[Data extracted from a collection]
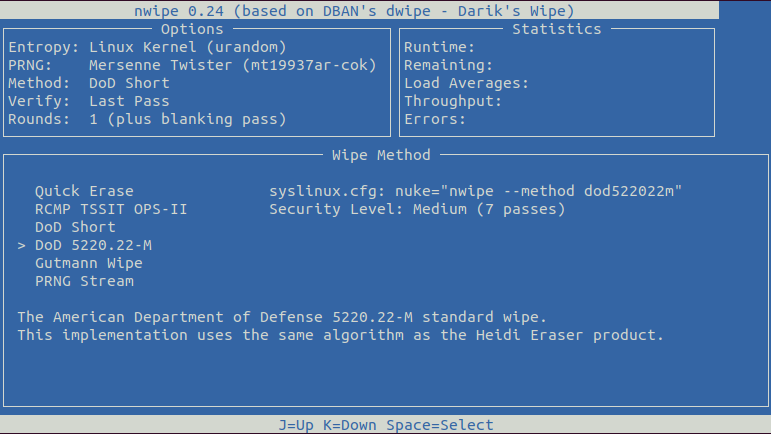Click the Entropy option line
The image size is (771, 434).
click(147, 47)
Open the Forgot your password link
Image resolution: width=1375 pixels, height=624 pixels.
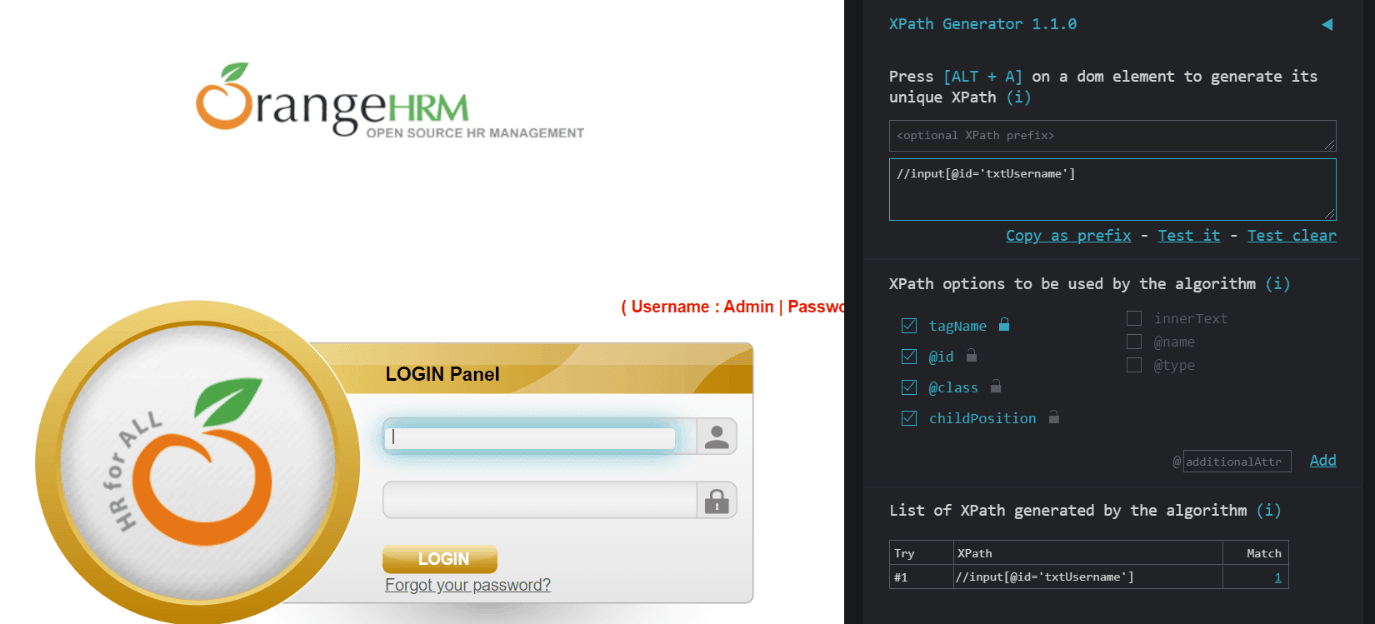tap(467, 585)
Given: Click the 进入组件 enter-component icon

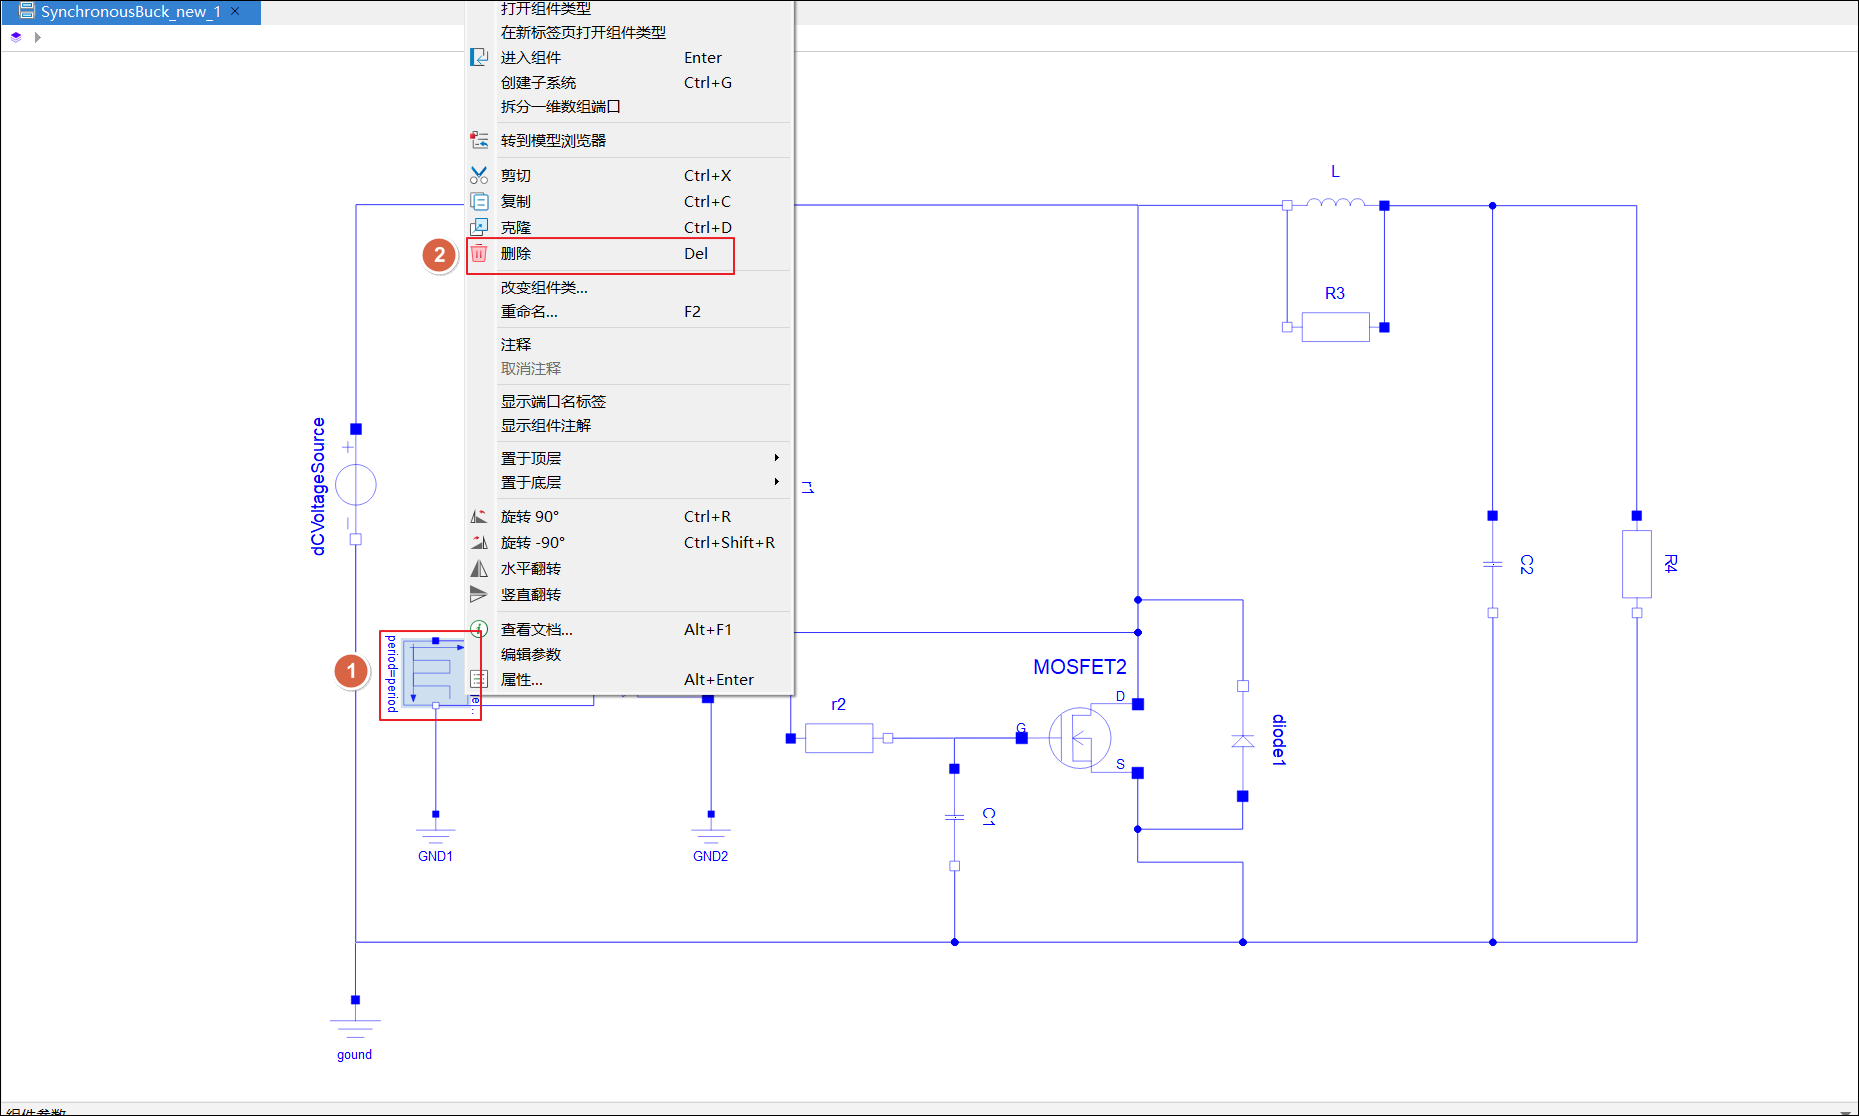Looking at the screenshot, I should (x=479, y=58).
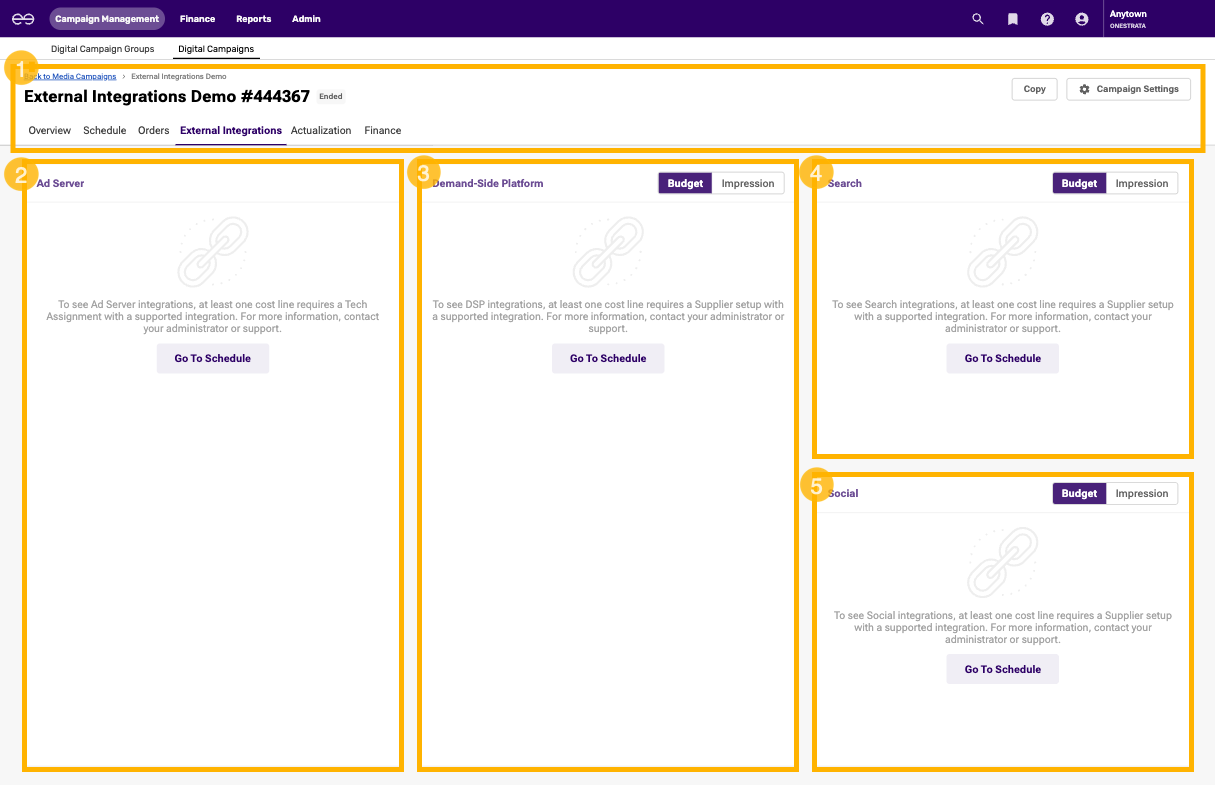Image resolution: width=1215 pixels, height=785 pixels.
Task: Switch to the Actualization tab
Action: [x=321, y=130]
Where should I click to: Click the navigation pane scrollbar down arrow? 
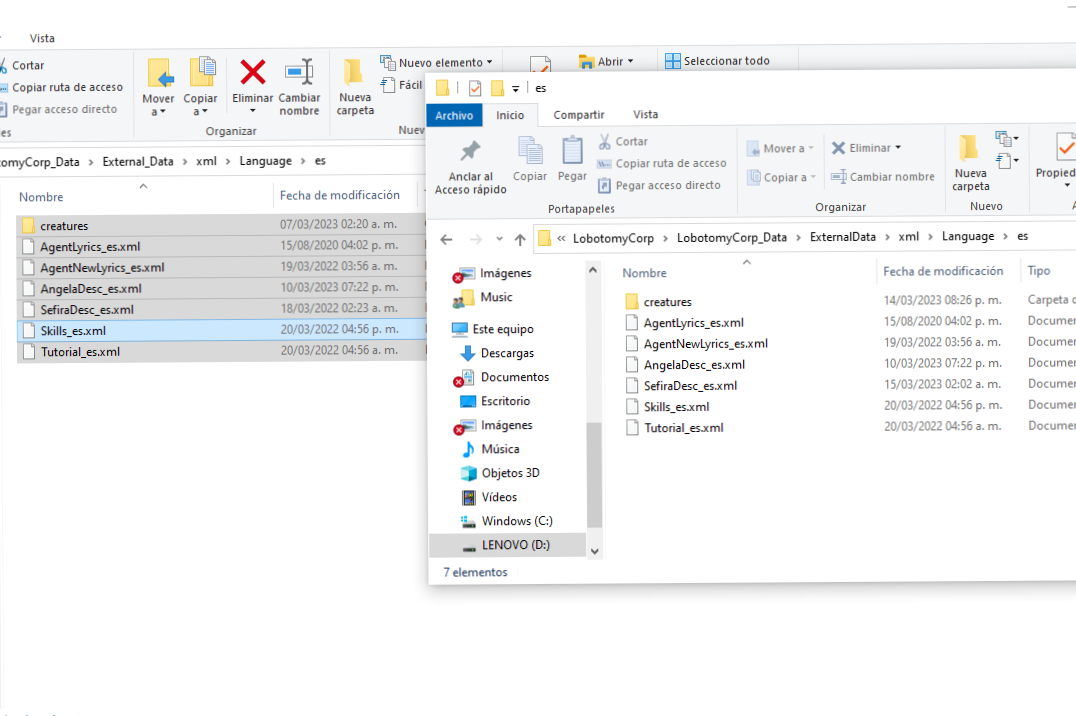coord(594,551)
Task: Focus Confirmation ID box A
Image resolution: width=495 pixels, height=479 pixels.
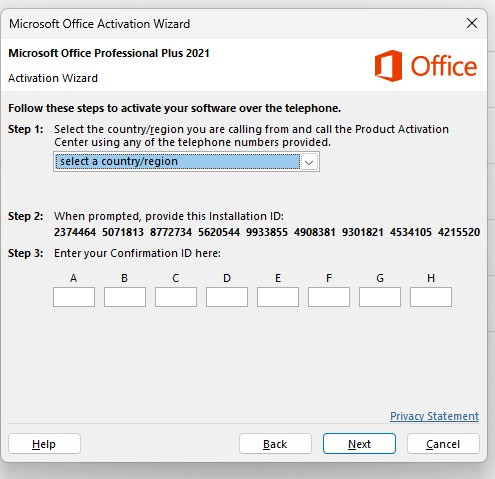Action: point(74,297)
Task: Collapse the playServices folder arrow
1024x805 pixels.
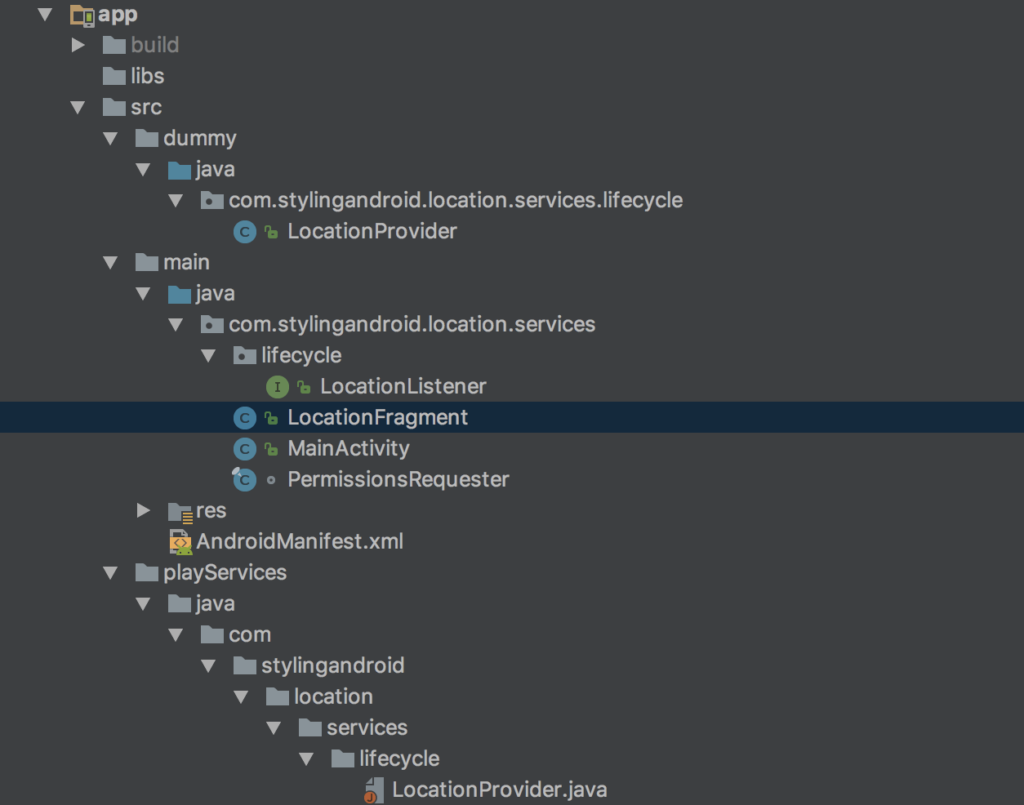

→ Problem requirements
Leaving all pictures aside, print exactly the lines from the one that contains "Task: Focus Confirmation ID box A" through the last line of the data above, inclusive.

→ Solution to this task
Task: Focus Confirmation ID box A
Image resolution: width=495 pixels, height=479 pixels.
Action: point(74,297)
Task: Collapse the playServices folder arrow
1024x805 pixels.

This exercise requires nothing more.